1999 Write the Future is a collective of musicians culled from 88Rising, a broader music collective focused on promoting Asian artists. Rich Brian, Warren Hue, and Zion.T appear to be the group’s key members, but their list of collaborators is both extensive and impressive: Ghostface, Souls of Mischief, Rick Ross, BadBadNotGood, Westside Gunn, Amaarae… it seems as if there is no corner of hip hop and R&B that the group won’t assimilate into their music, which is brilliantly showcased on their debut album, hella (˃╭̣ ╮˂̣)✧♡‧o· ̊. Like a more omnivorous version of the Internet or a less mysterious Sault, the record’s got plenty of highlights, but it’s the cumulative vibe of its 24 tracks that really sets the group apart.

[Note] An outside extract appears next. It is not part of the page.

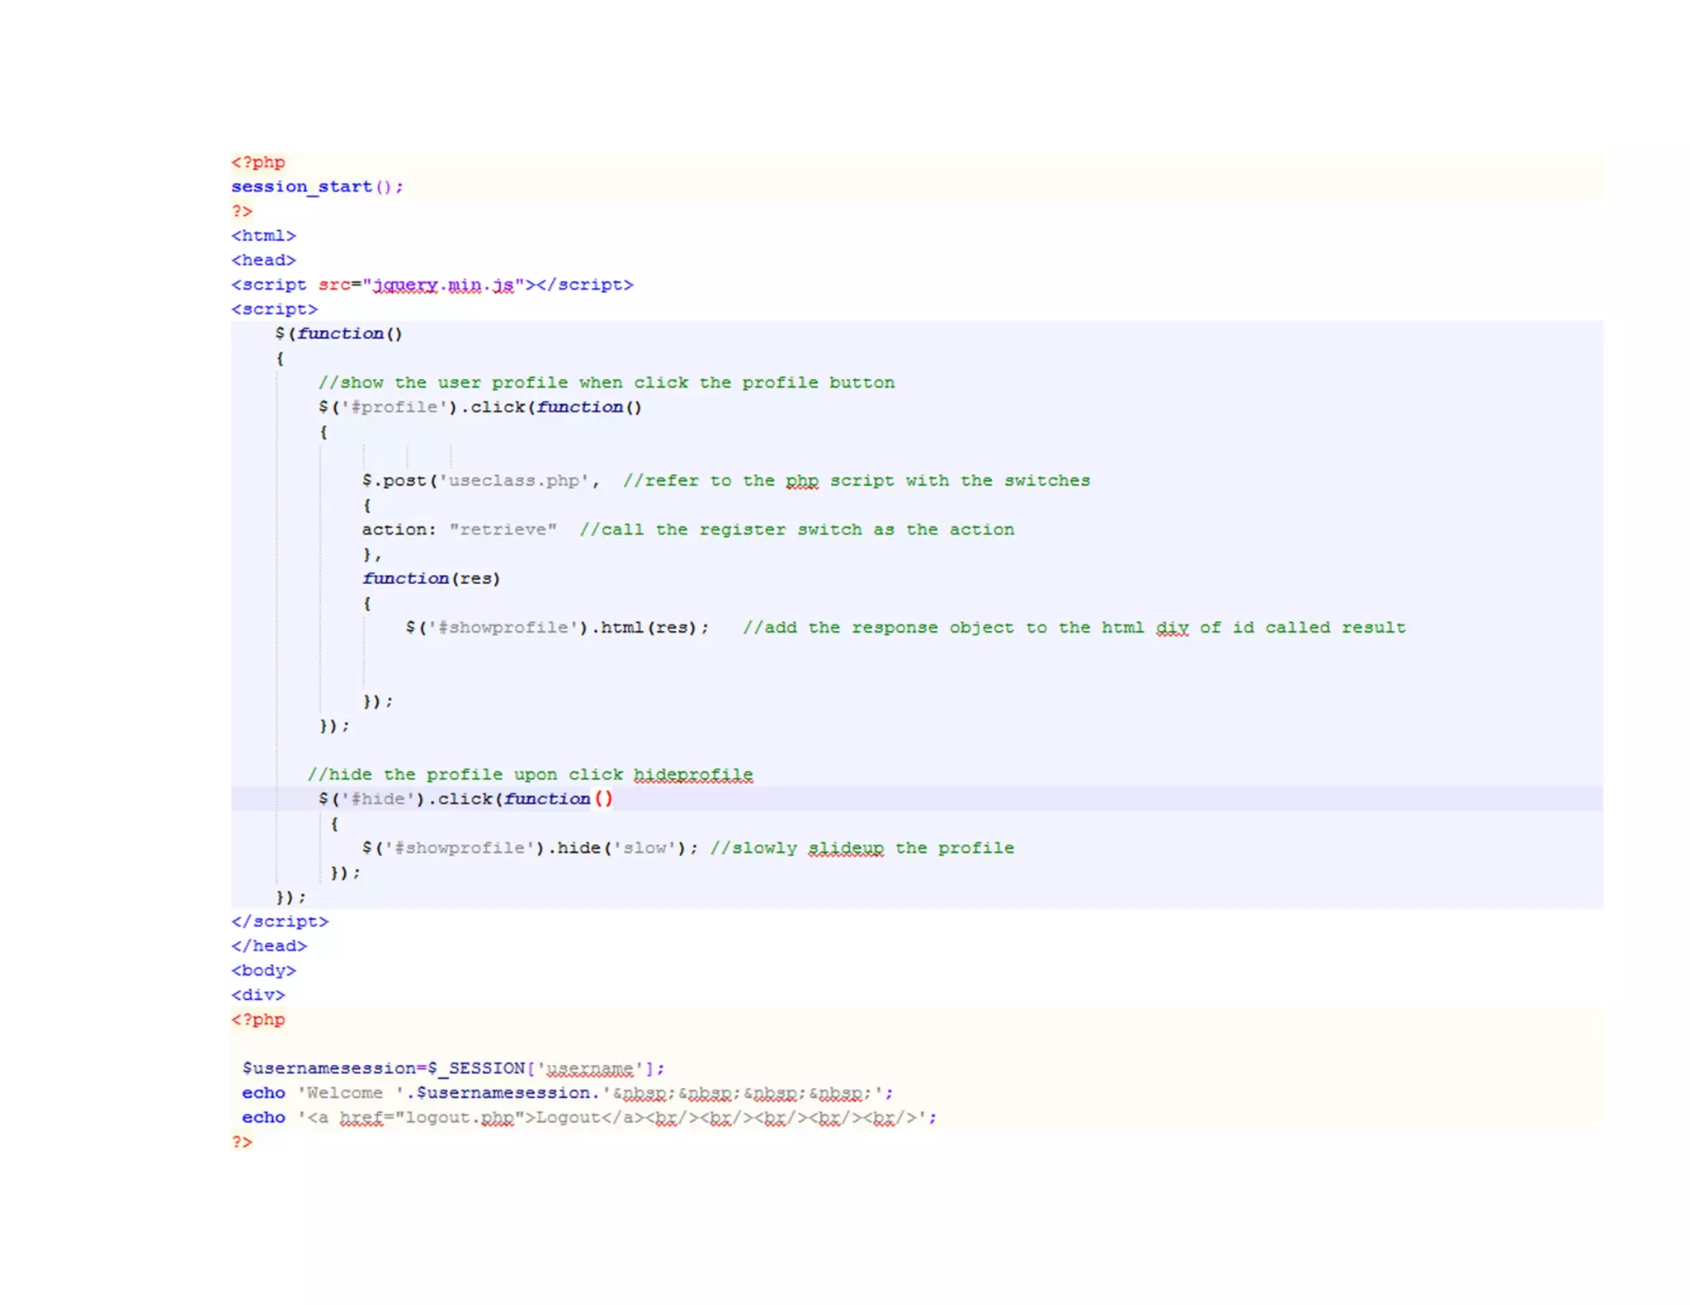Click the '#profile' selector string
Viewport: 1690px width, 1305px height.
point(394,408)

Let’s get this out the way off the top: I love Charly Bliss. So I’ve already bought into the idea of a new CB record. Coming five years after Young Enough, Forever — out August 16 — continues to see the band increasingly embracing their love of pop music, as evidenced by first single “Nineteen,” and now the pulsing “Calling You Out.” The song dives deep into singer Eva Hendricks' insecurities and inabiltiy to stop herself from self-sabotaging relationships. Given last year’s loosie single “I Need a New Boyfriend” it would appear that the song is something of a self-fulling prophecy. Or maybe they’re just the extreme ends of Hendricks’ inner monologue? I don’t know, but it’s got a banging chorus! Also, shout out the Beastie Boys-inspired fisheye lens in the music video.
Ian Gormely is a freelance music journalist based in Toronto.